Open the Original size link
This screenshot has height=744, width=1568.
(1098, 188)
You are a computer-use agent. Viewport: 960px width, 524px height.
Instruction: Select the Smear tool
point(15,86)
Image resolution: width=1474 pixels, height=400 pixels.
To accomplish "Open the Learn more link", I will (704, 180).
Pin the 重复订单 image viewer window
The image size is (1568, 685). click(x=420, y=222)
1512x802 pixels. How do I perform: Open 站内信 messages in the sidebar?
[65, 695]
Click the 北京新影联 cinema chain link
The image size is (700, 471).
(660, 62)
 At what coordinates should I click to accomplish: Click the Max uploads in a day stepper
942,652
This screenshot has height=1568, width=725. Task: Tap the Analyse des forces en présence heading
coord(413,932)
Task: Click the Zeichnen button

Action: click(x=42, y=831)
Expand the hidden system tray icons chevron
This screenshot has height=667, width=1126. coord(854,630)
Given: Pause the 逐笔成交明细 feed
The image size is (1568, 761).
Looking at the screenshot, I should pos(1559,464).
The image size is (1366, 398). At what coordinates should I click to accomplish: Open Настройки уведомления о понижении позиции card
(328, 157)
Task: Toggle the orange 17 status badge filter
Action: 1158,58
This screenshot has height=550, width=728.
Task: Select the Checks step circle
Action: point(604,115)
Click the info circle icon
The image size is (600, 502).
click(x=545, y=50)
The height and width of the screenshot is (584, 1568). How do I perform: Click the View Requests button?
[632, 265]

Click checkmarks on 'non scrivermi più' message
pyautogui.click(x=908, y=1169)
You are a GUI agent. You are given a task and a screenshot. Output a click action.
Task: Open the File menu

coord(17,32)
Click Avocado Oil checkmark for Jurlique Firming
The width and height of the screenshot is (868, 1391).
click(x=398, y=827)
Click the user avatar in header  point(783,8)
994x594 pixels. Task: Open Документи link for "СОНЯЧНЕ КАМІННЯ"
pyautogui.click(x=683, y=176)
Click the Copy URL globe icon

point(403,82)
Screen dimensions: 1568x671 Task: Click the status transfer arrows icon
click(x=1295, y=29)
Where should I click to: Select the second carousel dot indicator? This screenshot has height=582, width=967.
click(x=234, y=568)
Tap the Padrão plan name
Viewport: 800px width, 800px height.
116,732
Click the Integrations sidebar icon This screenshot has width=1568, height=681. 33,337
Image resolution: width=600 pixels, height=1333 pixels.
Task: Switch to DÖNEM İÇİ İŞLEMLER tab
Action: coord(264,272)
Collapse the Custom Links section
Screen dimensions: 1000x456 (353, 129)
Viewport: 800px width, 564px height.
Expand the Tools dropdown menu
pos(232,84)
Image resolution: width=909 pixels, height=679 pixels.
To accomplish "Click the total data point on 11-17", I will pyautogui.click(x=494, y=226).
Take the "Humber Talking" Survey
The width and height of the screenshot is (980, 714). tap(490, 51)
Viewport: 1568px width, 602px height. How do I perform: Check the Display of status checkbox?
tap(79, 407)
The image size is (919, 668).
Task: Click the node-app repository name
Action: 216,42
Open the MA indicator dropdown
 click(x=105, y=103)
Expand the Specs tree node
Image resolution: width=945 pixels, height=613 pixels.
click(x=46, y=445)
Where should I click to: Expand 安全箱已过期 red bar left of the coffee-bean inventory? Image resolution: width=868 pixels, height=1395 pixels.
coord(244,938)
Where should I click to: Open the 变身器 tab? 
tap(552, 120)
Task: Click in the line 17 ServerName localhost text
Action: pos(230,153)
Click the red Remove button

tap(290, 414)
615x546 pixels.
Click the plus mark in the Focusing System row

* Task: In full and without change, transcribe the data above.

* Problem solution:
Open the Original size link
This screenshot has height=744, width=1568.
(1098, 188)
You are a computer-use agent. Viewport: 960px width, 524px height.
Instruction: Select the Smear tool
point(15,86)
Image resolution: width=1474 pixels, height=400 pixels.
To accomplish "Open the Learn more link", I will (704, 180).
Pin the 重复订单 image viewer window
The image size is (1568, 685). click(x=420, y=222)
1512x802 pixels. How do I perform: Open 站内信 messages in the sidebar?
[65, 695]
Click the 北京新影联 cinema chain link
The image size is (700, 471).
(660, 62)
 At what coordinates should I click to accomplish: Click the Max uploads in a day stepper
942,652
This screenshot has height=1568, width=725. Task: Tap the Analyse des forces en présence heading
coord(413,932)
Task: Click the Zeichnen button

Action: click(x=42, y=831)
Expand the hidden system tray icons chevron
This screenshot has height=667, width=1126. coord(854,630)
Given: Pause the 逐笔成交明细 feed
The image size is (1568, 761).
Looking at the screenshot, I should pos(1559,464).
The image size is (1366, 398). At what coordinates should I click to accomplish: Open Настройки уведомления о понижении позиции card
(328, 157)
Task: Toggle the orange 17 status badge filter
Action: 1158,58
This screenshot has height=550, width=728.
Task: Select the Checks step circle
Action: point(604,115)
Click the info circle icon
The image size is (600, 502).
click(x=545, y=50)
The height and width of the screenshot is (584, 1568). How do I perform: Click the View Requests button?
[632, 265]

Click checkmarks on 'non scrivermi più' message
pyautogui.click(x=908, y=1169)
You are a GUI agent. You are given a task and a screenshot. Output a click action.
Task: Open the File menu

coord(17,32)
Click Avocado Oil checkmark for Jurlique Firming
The width and height of the screenshot is (868, 1391).
click(x=398, y=827)
Click the user avatar in header  point(783,8)
994x594 pixels. Task: Open Документи link for "СОНЯЧНЕ КАМІННЯ"
pyautogui.click(x=683, y=176)
Click the Copy URL globe icon

point(403,82)
Screen dimensions: 1568x671 Task: Click the status transfer arrows icon
click(x=1295, y=29)
Where should I click to: Select the second carousel dot indicator? This screenshot has height=582, width=967.
click(x=234, y=568)
Tap the Padrão plan name
Viewport: 800px width, 800px height.
116,732
Click the Integrations sidebar icon This screenshot has width=1568, height=681. 33,337
Image resolution: width=600 pixels, height=1333 pixels.
Task: Switch to DÖNEM İÇİ İŞLEMLER tab
Action: coord(264,272)
Collapse the Custom Links section
Screen dimensions: 1000x456 (353, 129)
Viewport: 800px width, 564px height.
Expand the Tools dropdown menu
pos(232,84)
Image resolution: width=909 pixels, height=679 pixels.
To accomplish "Click the total data point on 11-17", I will pyautogui.click(x=494, y=226).
Take the "Humber Talking" Survey
The width and height of the screenshot is (980, 714). tap(490, 51)
Viewport: 1568px width, 602px height. How do I perform: Check the Display of status checkbox?
tap(79, 407)
The image size is (919, 668).
Task: Click the node-app repository name
Action: 216,42
Open the MA indicator dropdown
 click(x=105, y=103)
Expand the Specs tree node
Image resolution: width=945 pixels, height=613 pixels.
click(x=46, y=445)
Where should I click to: Expand 安全箱已过期 red bar left of the coffee-bean inventory? Image resolution: width=868 pixels, height=1395 pixels.
coord(244,938)
Where should I click to: Open the 变身器 tab? 
tap(552, 120)
Task: Click in the line 17 ServerName localhost text
Action: pos(230,153)
Click the red Remove button

tap(290, 414)
615x546 pixels.
Click the plus mark in the Focusing System row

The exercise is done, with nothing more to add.